You can catch Marios Schwab in conversation with Daniel F. Herrmann on Wednesday 24th November. Click here for more details.


Erdem, troche illustrated by Katie Walters

The Whitechapel Gallery is, page this month, page hosting a series of talks which see a host of London-based fashion designers in conversation with curator Kirsty Ogg. The first of these talks saw Turkish/English/Canadian designer Erdem Moralioglu take to the stage. 

Personally I’m a massive fan of Erdem and the inherent beauty he’s displayed across collection after collection. Amelia’s Magazine supported the designer since his first show, with an interview and feature in Issue 08 of the printed magazine. It’s a shame, then, that we didn’t get a ticket to his most recent show so we haven’t covered his work in a while. Yes, they probably go faster than Take That tickets, but, y’know, we’ve been on the Erdem wagon longer than it takes to correctly spell his surname.

Above: Erdem S/S 2011 Below: Erdem S/S 2010, illustrated by Michelle Urvall Nyrén

After a warm introduction from Elle‘s fashion director Anne-Marie Curtis, who thanked Erdem for her wedding dress (cringe), the conversation began, as these things tend to, rather awkwardly. We got a brief synopsis of Erdem the man so far – he relayed stories from his childhood, described his Virgin Suicides-esque hometown and discussed his fascination with right and wrong. He’s a man after my own heart who has always been fascinated by women and the impact that fashion has on their lives. The contrast of cultures – a Turkish father, an English mother, a Canadian upbringing – has had a massive impact on the designer’s work and life. He has always been obsessed by reality, fantasy and femininity.

This unusual series of talks see fashion designers talk about the influence of the art world, generally speaking, on their work. Each designer has been asked to pick 10 pieces of art that they feel have been most inspirational. Erdem had hand-picked a wide range of pieces that had been influential, from centuries-old paintings to the work of modern photographers.
From Ryan McGinley‘s ethereal firework images to Singer Sargent‘s oil paintings, all genres were covered, with an unsurprising theme of women and figures running throughout.
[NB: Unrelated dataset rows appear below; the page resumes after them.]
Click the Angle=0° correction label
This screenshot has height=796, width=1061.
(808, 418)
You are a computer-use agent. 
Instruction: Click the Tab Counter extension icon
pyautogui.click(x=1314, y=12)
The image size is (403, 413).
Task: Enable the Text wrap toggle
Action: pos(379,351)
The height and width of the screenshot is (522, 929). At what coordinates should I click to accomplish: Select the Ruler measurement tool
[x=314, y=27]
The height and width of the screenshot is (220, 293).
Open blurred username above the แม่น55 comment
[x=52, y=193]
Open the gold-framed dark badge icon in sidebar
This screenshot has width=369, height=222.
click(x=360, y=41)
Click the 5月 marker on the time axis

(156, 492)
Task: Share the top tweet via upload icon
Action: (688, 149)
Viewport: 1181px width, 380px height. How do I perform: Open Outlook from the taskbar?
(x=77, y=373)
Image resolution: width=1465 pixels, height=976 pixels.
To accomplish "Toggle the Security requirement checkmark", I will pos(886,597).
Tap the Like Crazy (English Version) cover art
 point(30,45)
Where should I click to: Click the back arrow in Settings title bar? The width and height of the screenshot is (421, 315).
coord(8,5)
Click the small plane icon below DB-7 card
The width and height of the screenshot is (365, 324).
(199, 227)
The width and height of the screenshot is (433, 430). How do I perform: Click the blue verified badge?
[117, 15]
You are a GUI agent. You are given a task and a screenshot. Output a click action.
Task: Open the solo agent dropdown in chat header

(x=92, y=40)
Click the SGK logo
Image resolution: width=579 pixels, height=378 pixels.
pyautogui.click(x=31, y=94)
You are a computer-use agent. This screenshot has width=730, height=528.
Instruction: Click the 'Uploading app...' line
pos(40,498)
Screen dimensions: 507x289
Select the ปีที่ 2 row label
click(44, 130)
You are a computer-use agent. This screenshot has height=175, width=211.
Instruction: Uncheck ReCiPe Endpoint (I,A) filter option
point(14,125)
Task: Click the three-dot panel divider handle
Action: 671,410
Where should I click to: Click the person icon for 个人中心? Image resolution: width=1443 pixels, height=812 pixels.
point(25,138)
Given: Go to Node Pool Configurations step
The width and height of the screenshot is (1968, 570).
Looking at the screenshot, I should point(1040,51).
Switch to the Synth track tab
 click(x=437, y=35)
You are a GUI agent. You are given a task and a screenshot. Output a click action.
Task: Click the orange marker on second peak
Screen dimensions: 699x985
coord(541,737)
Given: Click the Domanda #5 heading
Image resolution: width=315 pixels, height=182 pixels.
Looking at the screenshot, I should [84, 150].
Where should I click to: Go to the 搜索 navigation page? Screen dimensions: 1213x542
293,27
Here are a few of his picks:

Seeing Peter Doig’s White Canoe (1990-1) in oils appeared like a close-up image of Erdem’s many digital prints, but also evoked his own memories of growing up near this ‘large lake’…

Singer Sergant’s Madame X conveyed Erdem’s fascination with mysterious women…(detail)

Ryan McGinley’s Fireworks Hysteric was a combination of the female form and his obsession with reality…

Inspiration from Tina Barney’s Matador, from the conscious influence of Erdem’s detailing to the juxtaposition of the elaborate jacket with the crispness of the shirt and tie… 

While there’s no doubt that art and fashion are physically and psychologically intertwined, it did feel at times that the emphasis was on the deeper and often patronising themes that existed in Erdem’s choices. I would have happily listened to his dulcet Canadian tones wax lyrical about fashion than hear him struggle somewhat to form concepts from pieces of art that just weren’t there. ‘There isn’t really a meaning, love!’ I kept thinking to myself as Ogg tried to worm out themes from his choices. ‘Leave him alone!’ I forced myself not to say aloud. ‘LEAVE MY ERDEM ALONE!’ It was a little like sitting in on a psychiatrist extract information from a sane person who didn’t really need to see a psychiatrist.  

Generally, the idea of a fashion designer discussing his influences, and purely artistic ones, is a great concept, but what it didn’t need was patronising drivel. Just my philistine opinion, obviously.  


Illustration by Katie Harnett

You can catch Marios Schwab in conversation with Daniel F. Herrmann on Wednesday 24th November. Click here for more details.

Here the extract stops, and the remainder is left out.